WHAT YOU SHOULD DO. Transcribe the passage from the news excerpt about the tub loans below, starting at "Strickland asked Joseph" and ending at "than a crime.".

SELECTED EXTRACT.
• • • •

Joseph runs Turns Financing, the loan brokerage firm that arranged the financing.
Joseph decided to pay off the $25,000 in tub loans so low-income customers like the Dulas and Terry Smith don’t have to.
Strickland asked Joseph if he was angry.
“Oh, I’m super upset. If I don’t seem like it here on camera, it’s just that I’m seething inside,” Joseph said.
Fraud investigators with Cobb County police questioned Ramessar and decided the situation was more of a civil matter than a crime.
Joseph had evidence of another sale gone wrong.
According to a work order, a Texas man named Richard Capps signed for his tub on Oct. 5, 2017. But an obituary shows Capps had died four days earlier on Oct. 1.
“It doesn’t get any worse than that if you think about it,” Joseph said.
When Strickland asked if the handwriting on Capps’ work order was Ramessar’s, he again blamed a sales agent.
“No, it’s not. One hundred percent, this came from our sales rep,” Ramessar said.
Ramessar accepted blame for a failed delivery in Illinois and claims he’ll make it right.
“Happily willing to do it,” Ramessar said.
Joseph anticipates a court fight.
“I think it’s a pretty open-and-shut case,” Joseph said.
Ramessar told Strickland he is out of the tub business and regrets hiring independent sales agents instead of using his own staff.
Joseph says he hasn’t seen any of the money Ramessar pledged on camera to refund.

• • • •

EXTRACTED ENTRIES.
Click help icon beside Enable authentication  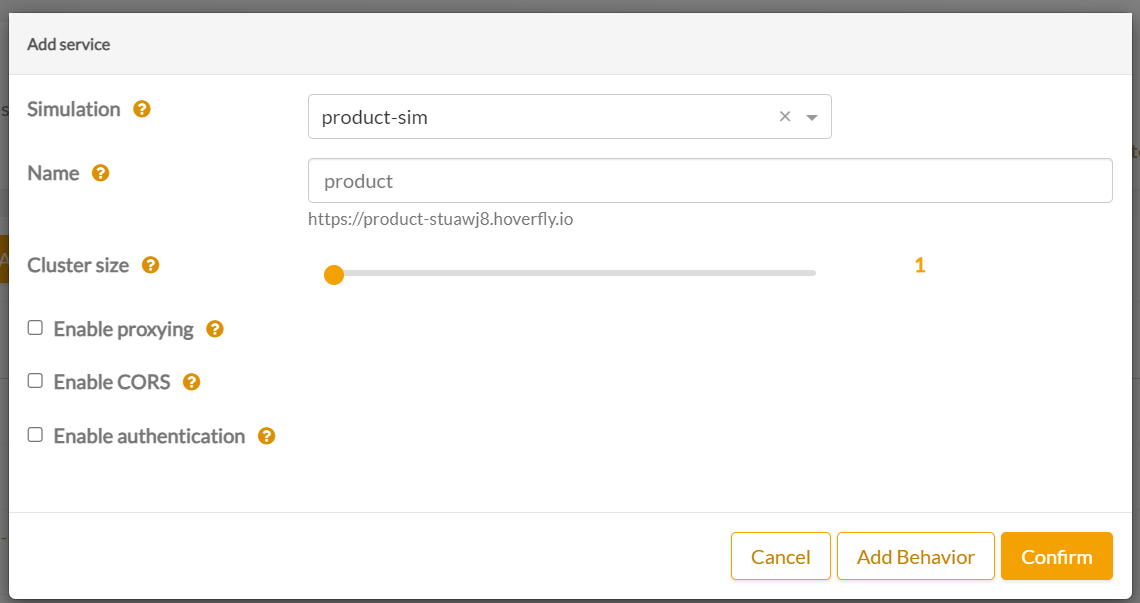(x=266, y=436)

• • • •

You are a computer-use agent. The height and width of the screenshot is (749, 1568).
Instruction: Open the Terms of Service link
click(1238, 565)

• • • •

TASK RESPONSE.
Strickland asked Joseph if he was angry.
“Oh, I’m super upset. If I don’t seem like it here on camera, it’s just that I’m seething inside,” Joseph said.
Fraud investigators with Cobb County police questioned Ramessar and decided the situation was more of a civil matter than a crime.